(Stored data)
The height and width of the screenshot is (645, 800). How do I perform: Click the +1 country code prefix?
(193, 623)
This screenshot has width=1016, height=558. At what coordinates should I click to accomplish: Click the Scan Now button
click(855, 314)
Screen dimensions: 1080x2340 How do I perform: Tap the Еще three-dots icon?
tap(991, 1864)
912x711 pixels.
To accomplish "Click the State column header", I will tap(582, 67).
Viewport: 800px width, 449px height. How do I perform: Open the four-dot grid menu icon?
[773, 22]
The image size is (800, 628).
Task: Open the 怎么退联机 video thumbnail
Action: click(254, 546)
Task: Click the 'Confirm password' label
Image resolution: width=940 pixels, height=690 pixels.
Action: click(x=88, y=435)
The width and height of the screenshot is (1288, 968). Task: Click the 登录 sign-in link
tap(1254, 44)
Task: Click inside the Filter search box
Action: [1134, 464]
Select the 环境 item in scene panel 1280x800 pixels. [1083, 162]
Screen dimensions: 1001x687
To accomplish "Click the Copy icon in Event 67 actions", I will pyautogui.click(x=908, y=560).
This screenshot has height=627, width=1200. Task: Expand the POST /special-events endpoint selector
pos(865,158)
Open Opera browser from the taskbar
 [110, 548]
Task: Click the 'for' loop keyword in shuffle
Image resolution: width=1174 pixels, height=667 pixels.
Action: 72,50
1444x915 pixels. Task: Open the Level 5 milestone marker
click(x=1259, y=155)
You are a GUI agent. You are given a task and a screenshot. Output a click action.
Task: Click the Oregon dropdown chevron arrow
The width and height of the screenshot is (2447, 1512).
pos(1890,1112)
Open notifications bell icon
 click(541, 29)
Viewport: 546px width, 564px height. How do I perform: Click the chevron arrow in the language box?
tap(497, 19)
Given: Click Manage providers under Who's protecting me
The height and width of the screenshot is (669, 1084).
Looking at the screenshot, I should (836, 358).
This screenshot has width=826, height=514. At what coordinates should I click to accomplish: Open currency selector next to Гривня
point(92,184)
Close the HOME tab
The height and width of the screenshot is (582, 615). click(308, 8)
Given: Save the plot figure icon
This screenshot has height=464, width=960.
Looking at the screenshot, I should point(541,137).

• **What the task asks**
Copy each line above holding "will".

• **Response**
To accomplish "Click the State column header", I will tap(582, 67).
To accomplish "Click the Copy icon in Event 67 actions", I will pyautogui.click(x=908, y=560).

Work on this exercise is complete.